───── Material for this exercise ─────

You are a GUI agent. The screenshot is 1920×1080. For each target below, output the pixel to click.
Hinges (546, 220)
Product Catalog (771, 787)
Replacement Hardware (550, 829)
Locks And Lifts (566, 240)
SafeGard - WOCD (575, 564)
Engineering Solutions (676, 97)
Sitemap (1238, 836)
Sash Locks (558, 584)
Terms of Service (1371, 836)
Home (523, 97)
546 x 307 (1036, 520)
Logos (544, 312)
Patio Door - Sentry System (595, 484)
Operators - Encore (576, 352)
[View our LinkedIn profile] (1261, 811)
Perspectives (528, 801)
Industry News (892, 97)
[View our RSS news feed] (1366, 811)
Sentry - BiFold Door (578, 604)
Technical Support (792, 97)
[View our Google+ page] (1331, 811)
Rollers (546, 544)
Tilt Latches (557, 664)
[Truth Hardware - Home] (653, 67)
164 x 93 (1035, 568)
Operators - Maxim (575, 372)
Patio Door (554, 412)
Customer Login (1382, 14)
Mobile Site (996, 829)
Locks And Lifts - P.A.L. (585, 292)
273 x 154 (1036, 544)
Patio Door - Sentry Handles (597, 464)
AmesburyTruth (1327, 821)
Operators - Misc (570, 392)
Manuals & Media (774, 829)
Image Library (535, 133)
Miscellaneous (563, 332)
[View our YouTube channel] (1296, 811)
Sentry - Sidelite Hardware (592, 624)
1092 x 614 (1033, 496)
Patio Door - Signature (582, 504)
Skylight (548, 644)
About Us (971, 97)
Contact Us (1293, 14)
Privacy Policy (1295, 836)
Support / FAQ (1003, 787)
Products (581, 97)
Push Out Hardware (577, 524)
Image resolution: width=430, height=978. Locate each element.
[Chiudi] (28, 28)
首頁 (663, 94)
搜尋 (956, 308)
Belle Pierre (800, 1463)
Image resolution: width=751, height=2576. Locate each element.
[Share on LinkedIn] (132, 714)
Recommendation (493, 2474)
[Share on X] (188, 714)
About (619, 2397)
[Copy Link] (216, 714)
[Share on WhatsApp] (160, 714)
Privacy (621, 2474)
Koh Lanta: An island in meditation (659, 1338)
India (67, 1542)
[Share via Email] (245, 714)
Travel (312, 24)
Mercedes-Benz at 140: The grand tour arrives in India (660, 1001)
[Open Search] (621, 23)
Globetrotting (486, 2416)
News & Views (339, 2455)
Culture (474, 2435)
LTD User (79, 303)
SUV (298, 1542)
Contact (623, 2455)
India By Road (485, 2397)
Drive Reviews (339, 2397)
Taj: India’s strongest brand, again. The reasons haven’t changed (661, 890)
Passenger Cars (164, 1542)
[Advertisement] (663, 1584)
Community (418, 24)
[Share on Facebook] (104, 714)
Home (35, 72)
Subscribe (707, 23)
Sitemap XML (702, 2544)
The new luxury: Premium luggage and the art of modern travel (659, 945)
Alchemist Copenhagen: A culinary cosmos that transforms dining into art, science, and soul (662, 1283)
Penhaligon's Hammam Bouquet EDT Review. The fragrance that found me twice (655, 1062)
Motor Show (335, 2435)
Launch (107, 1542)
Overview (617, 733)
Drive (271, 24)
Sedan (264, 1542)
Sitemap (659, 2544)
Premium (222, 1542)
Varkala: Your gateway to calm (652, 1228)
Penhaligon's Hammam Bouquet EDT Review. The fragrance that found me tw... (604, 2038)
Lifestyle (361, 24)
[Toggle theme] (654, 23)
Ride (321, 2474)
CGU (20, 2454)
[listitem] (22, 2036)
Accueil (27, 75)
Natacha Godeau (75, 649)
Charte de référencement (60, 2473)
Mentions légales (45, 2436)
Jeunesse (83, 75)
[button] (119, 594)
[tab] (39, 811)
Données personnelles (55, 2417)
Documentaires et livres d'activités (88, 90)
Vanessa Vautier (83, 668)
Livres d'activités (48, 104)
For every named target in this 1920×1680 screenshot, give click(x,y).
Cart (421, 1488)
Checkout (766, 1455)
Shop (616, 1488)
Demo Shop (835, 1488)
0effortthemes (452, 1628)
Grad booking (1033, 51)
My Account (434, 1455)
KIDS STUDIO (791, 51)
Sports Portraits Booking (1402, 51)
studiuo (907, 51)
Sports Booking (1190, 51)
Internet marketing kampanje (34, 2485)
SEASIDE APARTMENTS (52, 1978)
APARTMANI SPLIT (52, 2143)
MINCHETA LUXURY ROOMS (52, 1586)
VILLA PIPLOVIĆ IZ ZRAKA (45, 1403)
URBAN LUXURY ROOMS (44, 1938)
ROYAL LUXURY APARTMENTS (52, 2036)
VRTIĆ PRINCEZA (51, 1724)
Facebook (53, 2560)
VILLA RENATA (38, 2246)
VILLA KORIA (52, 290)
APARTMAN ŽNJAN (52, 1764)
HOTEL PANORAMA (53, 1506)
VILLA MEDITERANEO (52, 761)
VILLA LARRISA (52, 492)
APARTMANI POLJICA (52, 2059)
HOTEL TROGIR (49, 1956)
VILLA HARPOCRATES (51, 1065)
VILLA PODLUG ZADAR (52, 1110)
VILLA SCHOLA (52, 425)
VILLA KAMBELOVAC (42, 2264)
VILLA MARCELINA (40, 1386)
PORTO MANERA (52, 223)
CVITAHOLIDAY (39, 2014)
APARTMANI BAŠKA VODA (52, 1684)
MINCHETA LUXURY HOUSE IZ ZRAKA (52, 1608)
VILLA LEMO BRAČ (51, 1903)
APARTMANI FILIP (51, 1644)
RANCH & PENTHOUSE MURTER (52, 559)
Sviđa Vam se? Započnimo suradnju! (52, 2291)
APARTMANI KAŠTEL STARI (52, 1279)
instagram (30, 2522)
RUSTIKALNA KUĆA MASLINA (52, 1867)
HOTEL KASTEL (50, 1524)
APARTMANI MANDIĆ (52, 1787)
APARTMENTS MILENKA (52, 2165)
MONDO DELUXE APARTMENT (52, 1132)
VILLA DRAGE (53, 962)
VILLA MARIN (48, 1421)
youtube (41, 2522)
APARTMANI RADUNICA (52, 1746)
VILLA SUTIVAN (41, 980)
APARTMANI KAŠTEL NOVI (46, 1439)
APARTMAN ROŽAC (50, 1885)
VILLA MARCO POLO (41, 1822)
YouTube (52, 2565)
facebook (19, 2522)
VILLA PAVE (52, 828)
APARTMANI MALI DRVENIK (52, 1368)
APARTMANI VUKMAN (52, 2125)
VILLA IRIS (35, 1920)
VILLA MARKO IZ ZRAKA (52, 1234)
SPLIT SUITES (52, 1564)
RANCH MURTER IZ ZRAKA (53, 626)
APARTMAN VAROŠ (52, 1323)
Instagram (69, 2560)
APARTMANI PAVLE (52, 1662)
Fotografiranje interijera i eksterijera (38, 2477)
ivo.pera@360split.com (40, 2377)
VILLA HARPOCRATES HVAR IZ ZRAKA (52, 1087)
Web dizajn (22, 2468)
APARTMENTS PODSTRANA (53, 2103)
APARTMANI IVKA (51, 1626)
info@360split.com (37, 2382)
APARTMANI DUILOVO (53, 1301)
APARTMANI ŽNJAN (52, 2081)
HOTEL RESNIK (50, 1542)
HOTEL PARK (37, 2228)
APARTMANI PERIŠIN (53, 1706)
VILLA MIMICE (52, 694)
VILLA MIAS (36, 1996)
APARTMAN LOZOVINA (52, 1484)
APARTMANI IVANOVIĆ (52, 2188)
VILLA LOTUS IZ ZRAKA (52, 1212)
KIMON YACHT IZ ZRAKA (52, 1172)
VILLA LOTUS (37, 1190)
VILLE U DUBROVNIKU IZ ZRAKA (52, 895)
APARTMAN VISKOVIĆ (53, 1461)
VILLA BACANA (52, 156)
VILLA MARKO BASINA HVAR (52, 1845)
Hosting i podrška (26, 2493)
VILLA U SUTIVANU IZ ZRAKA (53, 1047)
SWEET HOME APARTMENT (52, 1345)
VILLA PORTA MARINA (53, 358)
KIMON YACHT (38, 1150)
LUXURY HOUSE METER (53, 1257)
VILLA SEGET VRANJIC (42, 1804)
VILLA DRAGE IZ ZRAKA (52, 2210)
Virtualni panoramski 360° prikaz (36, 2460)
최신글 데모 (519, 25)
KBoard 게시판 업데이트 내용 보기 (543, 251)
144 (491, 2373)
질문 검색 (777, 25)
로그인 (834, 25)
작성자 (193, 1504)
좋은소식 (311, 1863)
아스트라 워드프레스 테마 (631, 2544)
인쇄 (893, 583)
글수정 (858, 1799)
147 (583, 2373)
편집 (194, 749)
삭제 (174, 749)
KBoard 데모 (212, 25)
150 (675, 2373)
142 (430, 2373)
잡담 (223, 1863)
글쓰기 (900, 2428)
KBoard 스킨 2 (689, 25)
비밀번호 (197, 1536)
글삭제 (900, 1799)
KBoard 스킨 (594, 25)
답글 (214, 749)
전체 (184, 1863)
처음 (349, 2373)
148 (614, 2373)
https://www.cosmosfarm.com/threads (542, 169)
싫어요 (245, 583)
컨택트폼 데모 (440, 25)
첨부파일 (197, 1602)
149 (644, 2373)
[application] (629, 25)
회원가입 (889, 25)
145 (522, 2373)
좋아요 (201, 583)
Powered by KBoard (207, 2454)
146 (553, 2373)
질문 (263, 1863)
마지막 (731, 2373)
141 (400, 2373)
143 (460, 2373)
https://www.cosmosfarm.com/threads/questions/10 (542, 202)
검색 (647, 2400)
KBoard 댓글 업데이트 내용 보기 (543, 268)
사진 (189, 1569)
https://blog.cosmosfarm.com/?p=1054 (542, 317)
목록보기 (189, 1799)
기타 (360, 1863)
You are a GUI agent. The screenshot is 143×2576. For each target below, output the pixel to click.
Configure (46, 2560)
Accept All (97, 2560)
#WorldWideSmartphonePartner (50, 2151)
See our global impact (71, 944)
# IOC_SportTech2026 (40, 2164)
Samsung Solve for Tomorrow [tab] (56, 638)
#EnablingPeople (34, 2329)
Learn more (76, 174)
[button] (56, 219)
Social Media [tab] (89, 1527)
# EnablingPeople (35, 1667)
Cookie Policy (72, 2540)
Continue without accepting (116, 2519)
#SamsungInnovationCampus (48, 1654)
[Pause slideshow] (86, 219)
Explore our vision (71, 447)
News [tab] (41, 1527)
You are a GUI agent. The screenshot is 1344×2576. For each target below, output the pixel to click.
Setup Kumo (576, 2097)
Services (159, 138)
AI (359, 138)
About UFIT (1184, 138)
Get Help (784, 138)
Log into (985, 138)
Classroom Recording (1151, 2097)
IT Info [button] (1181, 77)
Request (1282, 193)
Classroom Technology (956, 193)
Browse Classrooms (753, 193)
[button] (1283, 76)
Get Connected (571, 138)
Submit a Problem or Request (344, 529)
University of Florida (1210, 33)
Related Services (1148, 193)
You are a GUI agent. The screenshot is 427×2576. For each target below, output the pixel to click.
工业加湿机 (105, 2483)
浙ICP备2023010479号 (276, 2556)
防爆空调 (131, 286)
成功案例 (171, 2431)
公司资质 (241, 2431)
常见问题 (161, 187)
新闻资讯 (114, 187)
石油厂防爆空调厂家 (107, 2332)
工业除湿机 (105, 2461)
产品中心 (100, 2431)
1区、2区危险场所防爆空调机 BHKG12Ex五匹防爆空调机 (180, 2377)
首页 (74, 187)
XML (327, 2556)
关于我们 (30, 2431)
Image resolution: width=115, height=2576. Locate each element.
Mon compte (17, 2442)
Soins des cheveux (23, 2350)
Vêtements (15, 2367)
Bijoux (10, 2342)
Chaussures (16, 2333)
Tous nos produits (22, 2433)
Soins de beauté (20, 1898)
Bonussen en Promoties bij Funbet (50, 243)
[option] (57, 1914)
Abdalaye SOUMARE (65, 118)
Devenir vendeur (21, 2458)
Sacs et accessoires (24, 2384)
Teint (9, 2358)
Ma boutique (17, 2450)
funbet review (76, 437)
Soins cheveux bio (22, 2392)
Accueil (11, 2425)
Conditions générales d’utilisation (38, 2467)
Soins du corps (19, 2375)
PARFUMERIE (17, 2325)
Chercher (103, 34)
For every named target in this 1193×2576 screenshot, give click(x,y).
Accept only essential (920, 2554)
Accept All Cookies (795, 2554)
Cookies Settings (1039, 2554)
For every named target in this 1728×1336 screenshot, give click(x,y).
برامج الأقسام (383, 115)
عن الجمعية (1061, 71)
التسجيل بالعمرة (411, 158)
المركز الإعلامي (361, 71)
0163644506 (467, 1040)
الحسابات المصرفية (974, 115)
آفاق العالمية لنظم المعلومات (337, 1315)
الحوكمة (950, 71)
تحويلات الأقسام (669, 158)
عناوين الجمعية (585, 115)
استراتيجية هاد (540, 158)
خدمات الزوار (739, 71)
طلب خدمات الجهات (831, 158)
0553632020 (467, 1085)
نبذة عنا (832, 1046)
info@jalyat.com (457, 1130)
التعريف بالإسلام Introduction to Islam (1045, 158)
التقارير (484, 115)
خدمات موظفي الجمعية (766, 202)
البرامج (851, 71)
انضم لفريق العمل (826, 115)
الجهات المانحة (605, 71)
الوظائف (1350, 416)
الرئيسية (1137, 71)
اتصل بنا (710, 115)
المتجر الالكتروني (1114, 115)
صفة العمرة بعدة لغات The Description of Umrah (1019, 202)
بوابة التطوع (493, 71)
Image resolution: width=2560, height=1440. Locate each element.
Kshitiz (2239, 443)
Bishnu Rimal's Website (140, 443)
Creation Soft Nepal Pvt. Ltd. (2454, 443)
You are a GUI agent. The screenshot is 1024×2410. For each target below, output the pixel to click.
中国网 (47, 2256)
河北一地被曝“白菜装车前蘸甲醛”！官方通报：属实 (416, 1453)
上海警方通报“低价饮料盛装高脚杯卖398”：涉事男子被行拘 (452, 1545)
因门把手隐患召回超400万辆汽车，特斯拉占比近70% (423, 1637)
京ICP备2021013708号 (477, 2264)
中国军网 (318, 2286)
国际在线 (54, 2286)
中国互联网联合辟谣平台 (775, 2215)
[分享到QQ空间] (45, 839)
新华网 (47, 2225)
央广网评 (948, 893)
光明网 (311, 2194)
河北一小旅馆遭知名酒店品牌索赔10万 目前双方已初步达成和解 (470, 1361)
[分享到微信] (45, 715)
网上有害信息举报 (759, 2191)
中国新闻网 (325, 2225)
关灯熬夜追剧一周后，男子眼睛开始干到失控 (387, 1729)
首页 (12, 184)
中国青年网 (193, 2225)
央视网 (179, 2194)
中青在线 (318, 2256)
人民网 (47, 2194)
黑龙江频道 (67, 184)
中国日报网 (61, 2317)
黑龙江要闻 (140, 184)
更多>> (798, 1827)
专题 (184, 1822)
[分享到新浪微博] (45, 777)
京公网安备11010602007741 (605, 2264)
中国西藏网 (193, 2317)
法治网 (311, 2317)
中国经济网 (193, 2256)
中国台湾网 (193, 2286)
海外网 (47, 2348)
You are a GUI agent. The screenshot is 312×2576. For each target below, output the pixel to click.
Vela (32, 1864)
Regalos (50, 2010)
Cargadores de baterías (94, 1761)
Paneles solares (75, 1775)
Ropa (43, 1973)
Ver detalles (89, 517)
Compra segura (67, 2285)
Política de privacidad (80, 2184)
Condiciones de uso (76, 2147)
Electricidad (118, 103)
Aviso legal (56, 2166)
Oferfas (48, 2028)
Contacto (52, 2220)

─────

# Task instructions
Lines in the records above that carry the word "Penhaligon" are to be located and copied.

# Your response
Penhaligon's Hammam Bouquet EDT Review. The fragrance that found me twice (655, 1062)
Penhaligon's Hammam Bouquet EDT Review. The fragrance that found me tw... (604, 2038)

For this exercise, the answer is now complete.